Le Grenelle lancé en grande pompe par le nouveau président Sarkozy en 2007
Pour expliquer son retrait, la Fondation a déploré en particulier que l'engagement des participants aux groupes de travail "soit de moins en moins suivi d'effet". Pour Cécile Ostria, directrice générale de la FNH, cette suspension s'impose "dans un souci d'efficacité et de respect vis-à-vis des 750.000 citoyens qui ont signé le Pacte écologique" porté par Nicolas Hulot lors de la campagne présidentielle de 2007.
"Les événements de ces derniers mois montrent que nous n'avons pas été compris", a expliqué Cécile Ostria. "Alors que les crises écologiques et climatiques menacent directement l'économie et l'emploi, et en particulier les plus vulnérables d'entre nous, le discours politique nous explique presque systématiquement que l'environnement est une contrainte pour l'économie et qu'il crée des déséquilibres sociaux", déplore-t-elle.
Les principaux engagements du Grenelle ont été annoncés lors d'un lancement en grande pompe par Nicolas Sarkozy en octobre 2007 à l'issue d'une consultation inédite rassemblant autour d'une même table représentants des ONG, du patronat, des syndicats, des collectivités locales et de l'Etat.
Son retrait du Grenelle n'empêchera pas la FNH d'être présente, selon un communiqué, avec des projets concrets de mobilisation des citoyens sur la biodiversité et le climat tout au long de l'année 2010. Elle en profitera également pour dresser un bilan du Grenelle de l'environnement, trois ans après son lancement, et restera mobilisée autour du vote du projet de loi Grenelle II.
WWF demande une réunion d'urgence à l'Elysée
Pour le WWF, l'annonce faite par la Fondation Nicolas Hulot de se retirer des comités de suivi du Grenelle, suite à l'abandon de la taxe carbone, "est une très mauvaise nouvelle". L'organisation a demandé lundi au président de la République d'organiser "dans les plus brefs délais" une réunion avec les ONG associées au Grenelle de l'environnement.

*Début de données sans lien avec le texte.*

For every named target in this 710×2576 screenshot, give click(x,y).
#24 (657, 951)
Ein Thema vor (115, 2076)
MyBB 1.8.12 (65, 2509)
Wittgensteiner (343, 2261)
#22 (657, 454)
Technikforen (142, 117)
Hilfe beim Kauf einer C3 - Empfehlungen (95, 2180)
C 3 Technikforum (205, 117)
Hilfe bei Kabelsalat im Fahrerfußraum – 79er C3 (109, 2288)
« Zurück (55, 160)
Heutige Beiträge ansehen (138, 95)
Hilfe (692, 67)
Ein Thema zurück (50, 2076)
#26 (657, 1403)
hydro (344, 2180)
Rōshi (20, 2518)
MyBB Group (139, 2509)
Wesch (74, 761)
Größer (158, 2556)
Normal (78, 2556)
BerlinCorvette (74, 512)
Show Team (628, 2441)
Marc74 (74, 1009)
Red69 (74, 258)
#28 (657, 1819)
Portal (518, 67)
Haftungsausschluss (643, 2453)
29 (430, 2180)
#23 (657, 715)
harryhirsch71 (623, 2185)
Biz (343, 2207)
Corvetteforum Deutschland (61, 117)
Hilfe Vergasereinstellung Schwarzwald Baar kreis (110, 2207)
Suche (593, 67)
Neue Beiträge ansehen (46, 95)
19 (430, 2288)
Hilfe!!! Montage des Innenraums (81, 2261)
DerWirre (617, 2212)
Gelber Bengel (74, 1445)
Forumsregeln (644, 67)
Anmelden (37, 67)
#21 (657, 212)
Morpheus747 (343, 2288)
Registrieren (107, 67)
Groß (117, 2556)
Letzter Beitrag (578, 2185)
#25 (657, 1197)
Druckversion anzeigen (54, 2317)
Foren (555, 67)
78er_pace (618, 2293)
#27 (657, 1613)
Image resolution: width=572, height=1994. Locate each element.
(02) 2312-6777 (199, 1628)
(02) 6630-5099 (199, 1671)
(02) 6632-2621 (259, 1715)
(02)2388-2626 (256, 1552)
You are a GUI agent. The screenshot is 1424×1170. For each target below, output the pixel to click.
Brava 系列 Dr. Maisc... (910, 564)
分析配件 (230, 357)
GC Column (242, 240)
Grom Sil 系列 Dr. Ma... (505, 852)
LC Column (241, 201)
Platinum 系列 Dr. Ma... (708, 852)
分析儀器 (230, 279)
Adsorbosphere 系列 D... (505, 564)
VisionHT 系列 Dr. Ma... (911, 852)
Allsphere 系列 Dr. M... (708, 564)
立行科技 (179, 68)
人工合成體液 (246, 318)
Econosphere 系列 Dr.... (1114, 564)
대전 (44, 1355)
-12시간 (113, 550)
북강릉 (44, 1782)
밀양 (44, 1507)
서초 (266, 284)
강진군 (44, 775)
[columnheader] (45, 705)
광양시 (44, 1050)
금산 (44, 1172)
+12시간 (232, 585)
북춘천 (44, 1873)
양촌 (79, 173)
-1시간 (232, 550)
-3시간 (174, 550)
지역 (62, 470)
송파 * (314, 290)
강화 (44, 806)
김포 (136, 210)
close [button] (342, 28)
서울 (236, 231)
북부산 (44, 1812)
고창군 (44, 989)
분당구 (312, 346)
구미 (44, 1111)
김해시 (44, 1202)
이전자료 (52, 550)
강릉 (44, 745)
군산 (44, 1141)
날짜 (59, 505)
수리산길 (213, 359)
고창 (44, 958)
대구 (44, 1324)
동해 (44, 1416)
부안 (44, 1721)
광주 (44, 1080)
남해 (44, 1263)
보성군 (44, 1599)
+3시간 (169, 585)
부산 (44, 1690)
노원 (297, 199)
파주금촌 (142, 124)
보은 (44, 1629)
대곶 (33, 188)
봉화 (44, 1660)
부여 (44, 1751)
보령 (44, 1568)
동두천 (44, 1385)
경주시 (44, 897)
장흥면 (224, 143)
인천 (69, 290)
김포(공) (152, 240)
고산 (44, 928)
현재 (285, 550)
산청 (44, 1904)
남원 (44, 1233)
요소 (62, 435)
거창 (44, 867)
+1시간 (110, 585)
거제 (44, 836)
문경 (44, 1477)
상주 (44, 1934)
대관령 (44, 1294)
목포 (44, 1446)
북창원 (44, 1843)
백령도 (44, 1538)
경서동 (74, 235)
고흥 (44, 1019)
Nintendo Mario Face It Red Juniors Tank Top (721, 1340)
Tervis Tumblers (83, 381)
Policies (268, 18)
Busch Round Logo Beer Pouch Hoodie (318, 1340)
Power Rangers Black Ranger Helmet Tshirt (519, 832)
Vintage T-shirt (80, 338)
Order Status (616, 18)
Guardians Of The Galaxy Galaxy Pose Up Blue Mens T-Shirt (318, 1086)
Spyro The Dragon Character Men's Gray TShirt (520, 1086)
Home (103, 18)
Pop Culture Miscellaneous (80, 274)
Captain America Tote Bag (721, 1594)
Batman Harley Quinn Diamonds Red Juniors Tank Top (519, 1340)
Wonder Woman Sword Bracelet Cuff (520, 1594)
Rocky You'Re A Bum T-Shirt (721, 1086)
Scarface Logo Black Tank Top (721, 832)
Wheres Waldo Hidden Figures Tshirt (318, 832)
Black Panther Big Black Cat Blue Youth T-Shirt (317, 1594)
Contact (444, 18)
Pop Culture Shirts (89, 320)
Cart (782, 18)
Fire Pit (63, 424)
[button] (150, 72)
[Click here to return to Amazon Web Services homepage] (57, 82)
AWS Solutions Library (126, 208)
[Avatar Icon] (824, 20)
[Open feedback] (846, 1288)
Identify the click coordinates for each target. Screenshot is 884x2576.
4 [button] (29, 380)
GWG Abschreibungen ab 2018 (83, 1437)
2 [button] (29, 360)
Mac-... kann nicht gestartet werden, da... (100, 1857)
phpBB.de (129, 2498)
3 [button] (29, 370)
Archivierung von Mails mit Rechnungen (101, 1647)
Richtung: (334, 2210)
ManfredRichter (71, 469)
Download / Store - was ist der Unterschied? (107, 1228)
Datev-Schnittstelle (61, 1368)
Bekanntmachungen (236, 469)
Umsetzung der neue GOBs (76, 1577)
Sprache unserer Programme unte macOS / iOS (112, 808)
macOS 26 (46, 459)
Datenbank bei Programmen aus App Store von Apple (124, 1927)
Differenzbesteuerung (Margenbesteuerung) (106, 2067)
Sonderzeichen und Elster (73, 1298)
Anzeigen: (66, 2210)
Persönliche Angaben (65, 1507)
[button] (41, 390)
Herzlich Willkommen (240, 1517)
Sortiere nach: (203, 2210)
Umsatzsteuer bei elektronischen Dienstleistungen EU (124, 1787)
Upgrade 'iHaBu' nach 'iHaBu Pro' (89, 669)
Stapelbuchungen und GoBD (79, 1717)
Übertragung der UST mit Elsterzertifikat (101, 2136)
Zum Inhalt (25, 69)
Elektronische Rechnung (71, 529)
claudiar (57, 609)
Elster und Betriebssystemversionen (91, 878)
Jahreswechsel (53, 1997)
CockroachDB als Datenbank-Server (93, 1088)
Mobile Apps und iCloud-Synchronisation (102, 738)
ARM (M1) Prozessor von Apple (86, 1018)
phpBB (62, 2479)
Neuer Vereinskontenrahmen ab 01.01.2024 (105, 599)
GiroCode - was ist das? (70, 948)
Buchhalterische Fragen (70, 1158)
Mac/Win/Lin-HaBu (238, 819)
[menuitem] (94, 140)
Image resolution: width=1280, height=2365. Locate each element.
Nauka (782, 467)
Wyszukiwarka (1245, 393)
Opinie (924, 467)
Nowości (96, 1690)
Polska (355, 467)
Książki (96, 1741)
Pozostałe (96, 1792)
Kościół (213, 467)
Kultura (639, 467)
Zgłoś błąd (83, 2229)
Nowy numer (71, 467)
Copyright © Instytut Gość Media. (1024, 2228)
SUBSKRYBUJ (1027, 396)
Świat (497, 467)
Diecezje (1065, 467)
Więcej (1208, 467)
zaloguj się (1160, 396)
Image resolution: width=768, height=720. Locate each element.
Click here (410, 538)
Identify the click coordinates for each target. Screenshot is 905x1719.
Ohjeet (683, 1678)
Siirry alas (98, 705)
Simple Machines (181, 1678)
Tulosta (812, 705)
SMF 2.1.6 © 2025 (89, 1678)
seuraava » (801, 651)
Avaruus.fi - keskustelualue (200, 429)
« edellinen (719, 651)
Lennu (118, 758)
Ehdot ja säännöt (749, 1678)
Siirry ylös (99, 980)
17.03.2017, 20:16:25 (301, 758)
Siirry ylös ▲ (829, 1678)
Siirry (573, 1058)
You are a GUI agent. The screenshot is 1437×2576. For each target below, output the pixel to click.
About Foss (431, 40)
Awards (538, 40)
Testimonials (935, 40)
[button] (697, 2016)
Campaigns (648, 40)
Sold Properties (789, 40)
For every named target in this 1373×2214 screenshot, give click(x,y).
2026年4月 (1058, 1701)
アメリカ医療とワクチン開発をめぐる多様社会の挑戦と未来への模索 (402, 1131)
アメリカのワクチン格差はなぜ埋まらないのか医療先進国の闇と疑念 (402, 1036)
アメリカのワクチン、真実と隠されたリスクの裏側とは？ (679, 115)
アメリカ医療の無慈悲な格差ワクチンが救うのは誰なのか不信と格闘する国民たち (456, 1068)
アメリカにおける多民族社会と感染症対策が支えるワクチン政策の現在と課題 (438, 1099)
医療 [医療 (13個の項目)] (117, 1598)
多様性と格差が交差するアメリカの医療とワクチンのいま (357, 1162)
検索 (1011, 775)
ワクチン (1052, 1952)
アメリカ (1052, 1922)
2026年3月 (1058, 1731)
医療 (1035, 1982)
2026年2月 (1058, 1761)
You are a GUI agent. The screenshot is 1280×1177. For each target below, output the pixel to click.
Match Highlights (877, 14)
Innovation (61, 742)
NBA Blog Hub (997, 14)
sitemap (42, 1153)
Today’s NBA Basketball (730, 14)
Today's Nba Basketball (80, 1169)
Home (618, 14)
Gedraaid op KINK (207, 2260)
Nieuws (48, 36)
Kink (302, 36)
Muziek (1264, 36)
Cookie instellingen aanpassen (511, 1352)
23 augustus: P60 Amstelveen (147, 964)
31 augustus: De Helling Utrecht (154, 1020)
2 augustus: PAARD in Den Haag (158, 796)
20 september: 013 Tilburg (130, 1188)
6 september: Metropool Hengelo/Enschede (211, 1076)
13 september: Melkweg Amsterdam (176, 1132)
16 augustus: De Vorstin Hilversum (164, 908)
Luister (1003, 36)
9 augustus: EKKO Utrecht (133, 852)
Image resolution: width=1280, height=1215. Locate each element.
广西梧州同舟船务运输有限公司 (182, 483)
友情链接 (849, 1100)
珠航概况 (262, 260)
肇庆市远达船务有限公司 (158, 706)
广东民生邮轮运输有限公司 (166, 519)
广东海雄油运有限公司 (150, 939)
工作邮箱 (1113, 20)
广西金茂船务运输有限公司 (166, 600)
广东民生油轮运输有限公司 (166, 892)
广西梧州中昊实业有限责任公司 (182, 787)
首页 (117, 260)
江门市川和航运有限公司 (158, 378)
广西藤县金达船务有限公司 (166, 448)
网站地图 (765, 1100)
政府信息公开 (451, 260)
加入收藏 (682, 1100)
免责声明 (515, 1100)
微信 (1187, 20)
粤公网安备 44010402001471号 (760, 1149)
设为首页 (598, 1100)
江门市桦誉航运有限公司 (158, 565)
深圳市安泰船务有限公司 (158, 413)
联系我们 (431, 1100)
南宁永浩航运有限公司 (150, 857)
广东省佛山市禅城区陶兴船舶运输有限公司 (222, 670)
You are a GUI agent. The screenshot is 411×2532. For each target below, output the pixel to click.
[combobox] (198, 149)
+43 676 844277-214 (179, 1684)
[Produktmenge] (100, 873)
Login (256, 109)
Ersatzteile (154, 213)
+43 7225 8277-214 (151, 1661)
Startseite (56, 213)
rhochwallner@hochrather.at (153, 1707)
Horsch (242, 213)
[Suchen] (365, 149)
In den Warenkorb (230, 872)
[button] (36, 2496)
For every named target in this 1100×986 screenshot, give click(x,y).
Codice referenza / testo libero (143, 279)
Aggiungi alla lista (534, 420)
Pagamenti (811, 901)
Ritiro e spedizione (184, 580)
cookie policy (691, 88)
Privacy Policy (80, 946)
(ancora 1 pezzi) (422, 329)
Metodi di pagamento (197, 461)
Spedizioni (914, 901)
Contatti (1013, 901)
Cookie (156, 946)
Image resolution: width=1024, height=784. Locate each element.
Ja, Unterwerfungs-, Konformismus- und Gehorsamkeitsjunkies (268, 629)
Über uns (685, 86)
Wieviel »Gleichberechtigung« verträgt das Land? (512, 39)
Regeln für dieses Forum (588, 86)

Pour Serge Orru, l'abandon de la taxe carbone ne constitue "pas un enterrement mais un reniement du président et un très mauvais signal". Cette annonce "fait suite à un certain nombre d'annonces d'abandon et de remises en question : déclarations du président de la République au salon de l'Agriculture, report de l'étiquetage écologique, rapport léonin sur l'éolien, 3e EPR, etc...) qui donnent à penser que le Grenelle de l'environnement n'a été qu'une parenthèse que les conséquences du second tour des régionales seraient en train de clore", a souligné le WWF dans un communiqué.